[Edu-sig] teaching Python
David MacQuigg
macquigg at ece.arizona.edu
Sat Apr 24 17:42:36 CEST 2010
Mark Engelberg wrote:
> On Fri, Apr 23, 2010 at 2:41 PM, David MacQuigg wrote:
>
>> Would you rather have Python do something different?
>
> My own preference is that I would like 5*[[]] to be syntactic sugar for:
> [ [ ] for i in range(5)]
Then what about 5*[x], 5*[[x]], 5*[[3,x]], ... where x itself can be a
list, a list of lists, or any complex object? How deep would you go in
creating distinct objects? Would you want similar behavior for
dictionaries, or is this just something special for lists? What about
other operators? Is [x] + [x] no longer equivalent to 2*[x]? We need a
clear, concise rule for when to generate distinct objects, and when to
keep the current, and more efficient behavior - multiple references to
the same object.
> I find this to be more intuitive, and I believe this is what most
> people incorrectly assume the syntax expands to.
>
The important thing is not that our initial guess is right in every odd
case, but that the syntax be simple and consistent, so we get it right
if we think about it. My initial guess was wrong, but that is OK with
me, because 1) I could have figured it out if I had taken the time, and
2) I usually don't take the time to figure these things out. I just pop
an example in the interpreter, and see if I get what I want.
The seemingly bizarre behavior of a = 5*[[]] is not so bizarre if you
really understand the relationship between variables and objects in
Python. It's simple, but it's different than other languages. Our
students start with C, so when I explain Python, I really emphasize the
difference.
http://ece.arizona.edu/~edatools/ece175/Lecture/python-variables.htm
> If that's the way it worked, literals would always create fresh copies
> each time through the loop, but if you still want shared behavior, you
> could do it explicitly with something like:
> x = []
> a = 5*x
>
That changes the meaning of * for list objects from its current and very
useful semantics of "extend this list", and five times empty is still empty.
> Anyway, every language has its shares of gotchas.
Agreed. I think of language design as laying a carpet in an odd-shaped
room (the real world of problems we need to solve). A good design like
Python will be very smooth in the middle, and the wrinkles will be at
the edges. I've never needed to construct a list of lists, identical in
value, but distinct objects in memory, so this is an edge-case for me.
Bill's example of accidental scoping is a much more troublesome gotcha.
Even if you are not pushing the edges, a simple mis-spelling coupled
with Python's complex implicit scoping rules, can result in an error not
detected by the interpreter or even by pychecker.

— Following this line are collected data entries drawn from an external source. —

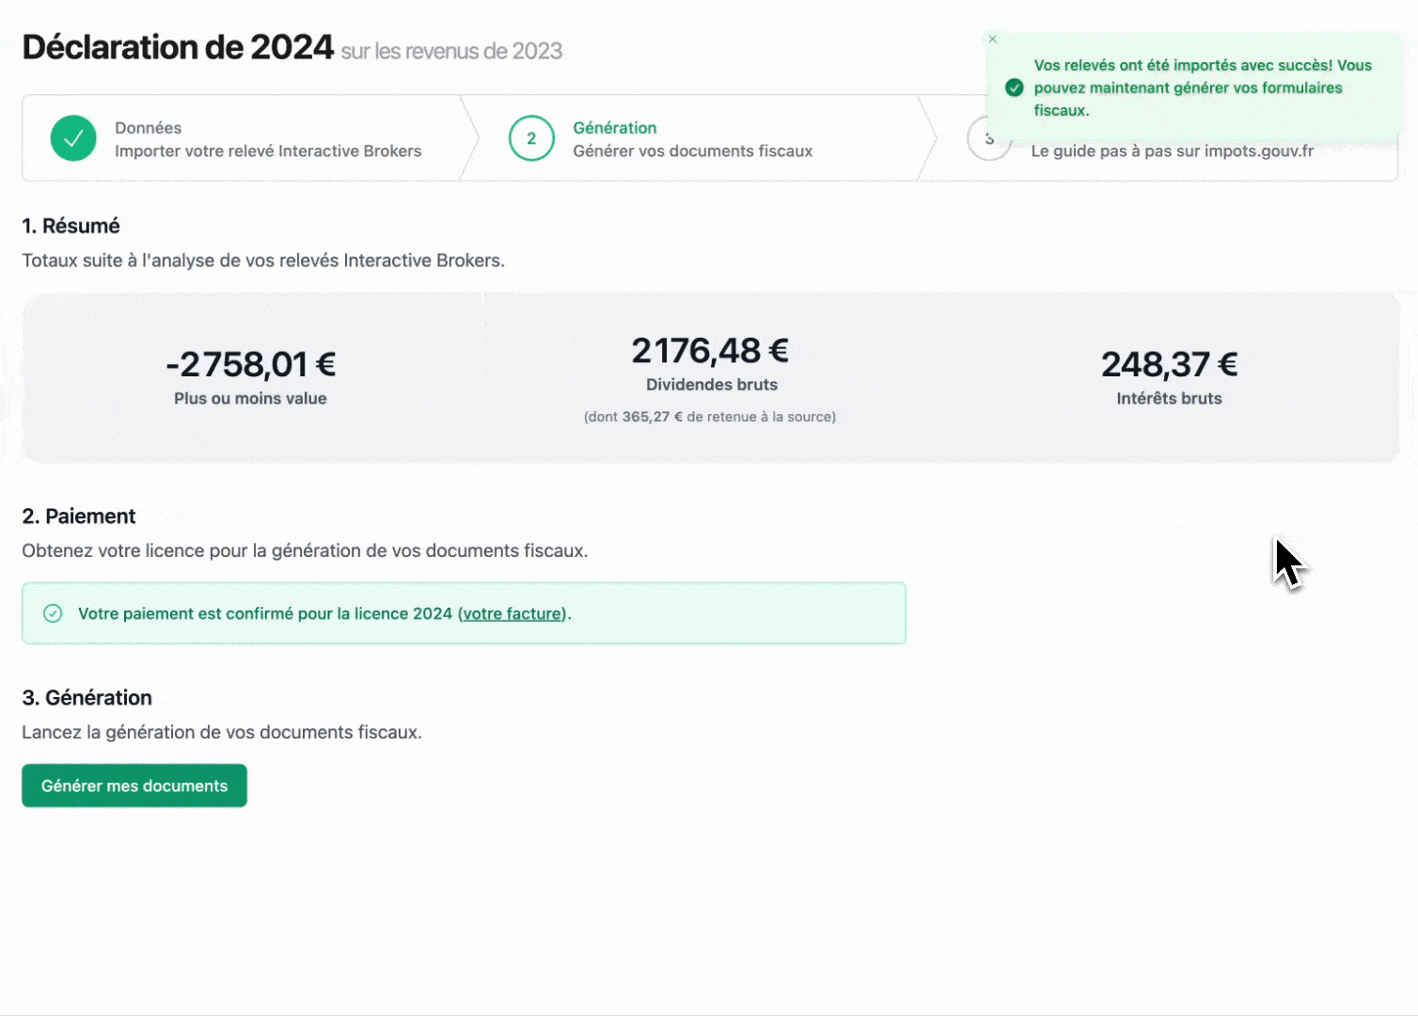Click the 248,37 € gross interest amount
Viewport: 1418px width, 1016px height.
point(1169,364)
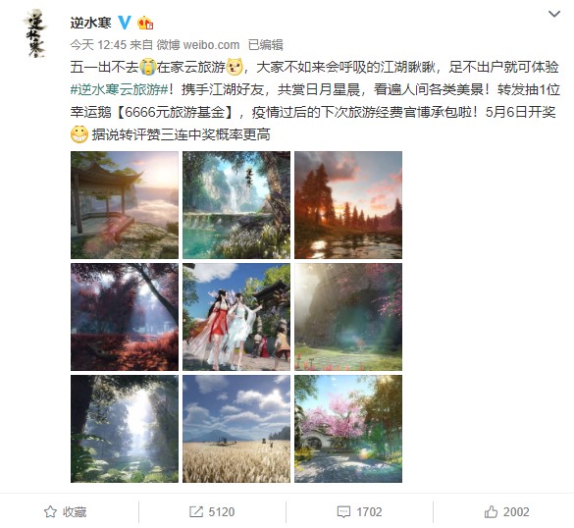574x528 pixels.
Task: Click the repost share icon with 5120
Action: click(x=196, y=511)
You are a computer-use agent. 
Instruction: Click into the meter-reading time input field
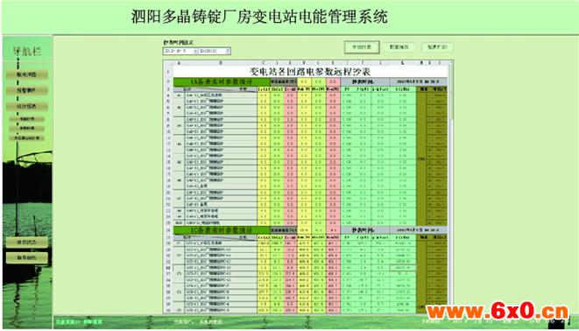point(212,51)
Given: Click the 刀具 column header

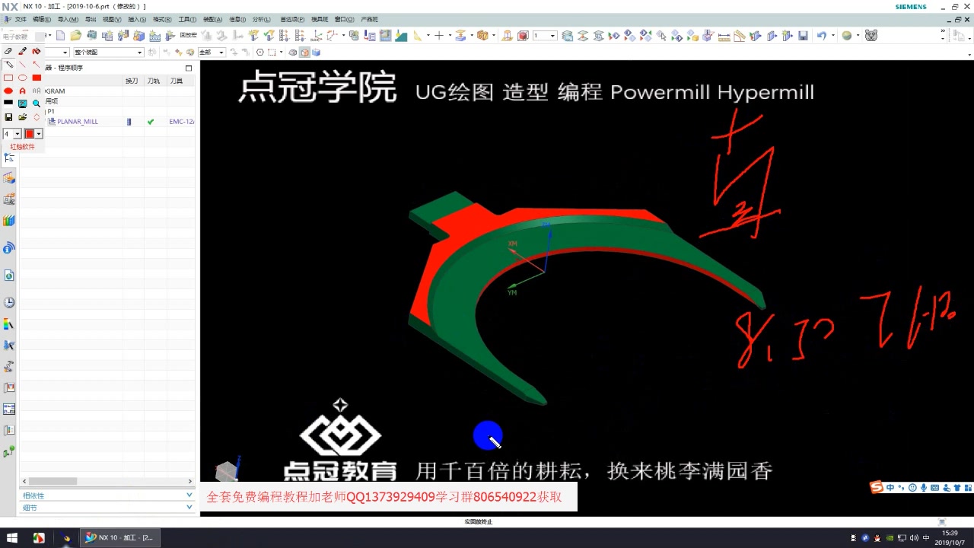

If I were designing a language, external variables would always be
explicitly declared, and the rule would be simple. An external variable
refers to the nearest enclosing scope in which that variable is assigned
a value. No difference if the enclosing scope is a class or another
function or the module itself. No need for a 'global' keyword that
actually means "module level", not truly global.